Mauled by the Celtic Tiger: Human rights in Ireland's economic meltdown
A new report published by the Center for Economic and Social Rights (CESR) finds that human rights in Ireland are being undermined by response measures implemented in the wake of the country's financial crisis. Mauled by the Celtic Tiger: Human rights in Ireland's economic meltdown shows that the country's social and economic policies have not given due regard to its commitments under the International Covenant on Economic, Social and Cultural Rights (ICESCR), which it ratified in 1989. Ireland also seems to have ignored provisions in its own Constitution as it implemented a series of austerity budgets that have markedly undermined several economic and social rights, including the rights to education, health, housing, employment and an adequate standard of living.

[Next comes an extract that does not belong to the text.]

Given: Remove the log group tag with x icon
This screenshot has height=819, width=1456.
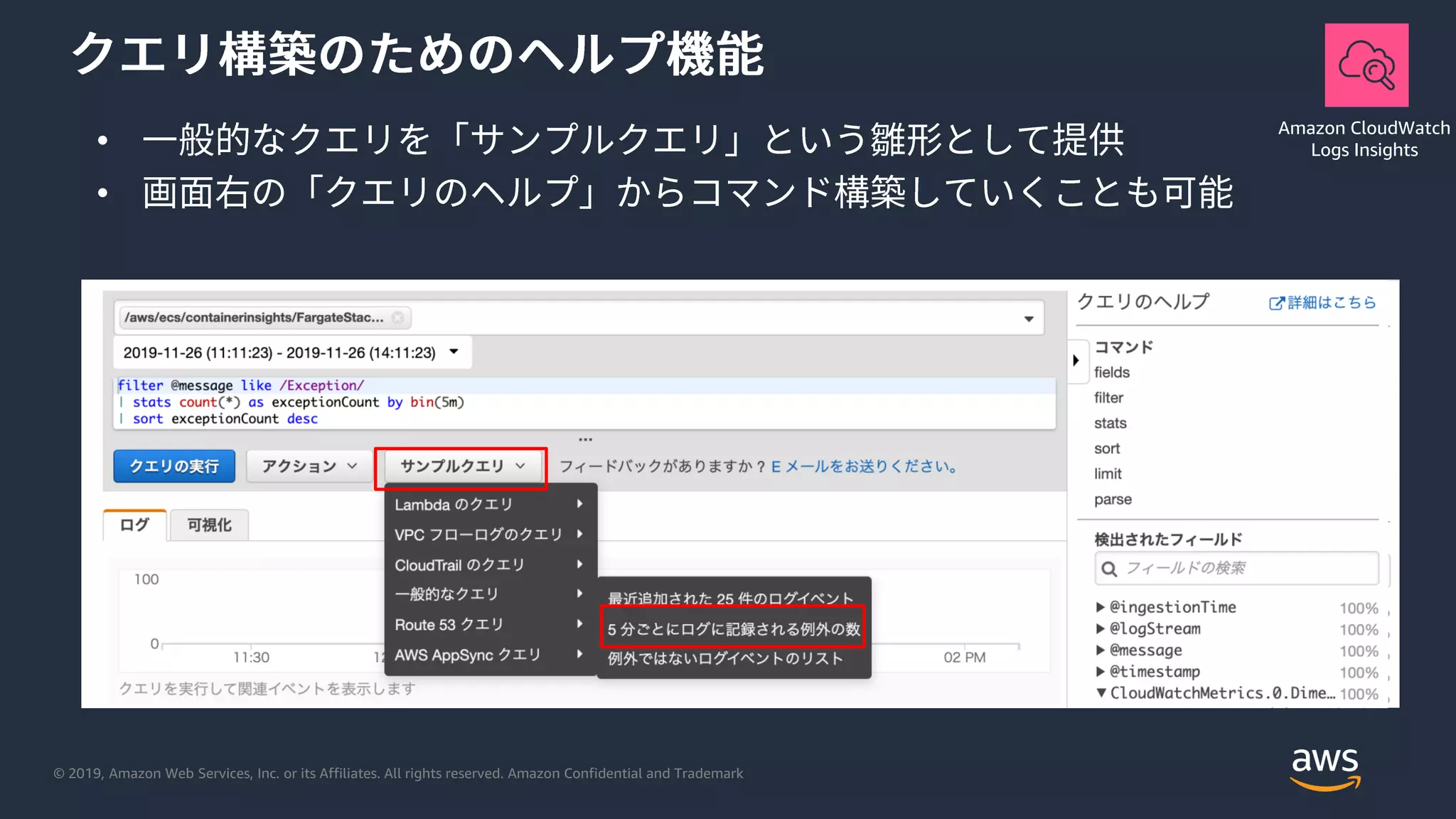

The recovery strategy prioritizes spending cuts over tax contributions, thus unnecessarily undermining the provision of ESC rights among vulnerable groups. Those responsible for the crisis have meanwhile been left relatively unaffected, thanks in part to the extravagant provision of resources to bailing out the banking sector and a regressive tax regime that is fuelling to rising inequality. Disproportionate funding cuts and "restructuring" of independent human rights bodies have also contributed to setbacks in human rights.
Given that this recovery strategy was designed in partnership with EU and IMF, there is also some doubt as to whether Ireland's partner countries have met their extra-territorial human rights obligations. This is true with regard to both the member states of international organizations and those countries that either count themselves among Ireland's creditors or are host to its creditor institutions.
These facts notwithstanding, now that retrogression in the provision of ESC rights in clearly evident, the government of Ireland is obliged to take immediate corrective steps to redress this situation. Despite the government's repeated statements to the contrary, there do exist alternatives to the current economic policies which work to deprive the Irish people of their inherent economic and social rights entitlements. The lessons of the current crisis must be learned if Ireland is to prevent further retrogression in the human rights of its population, and achieve a recovery that is both just and sustainable.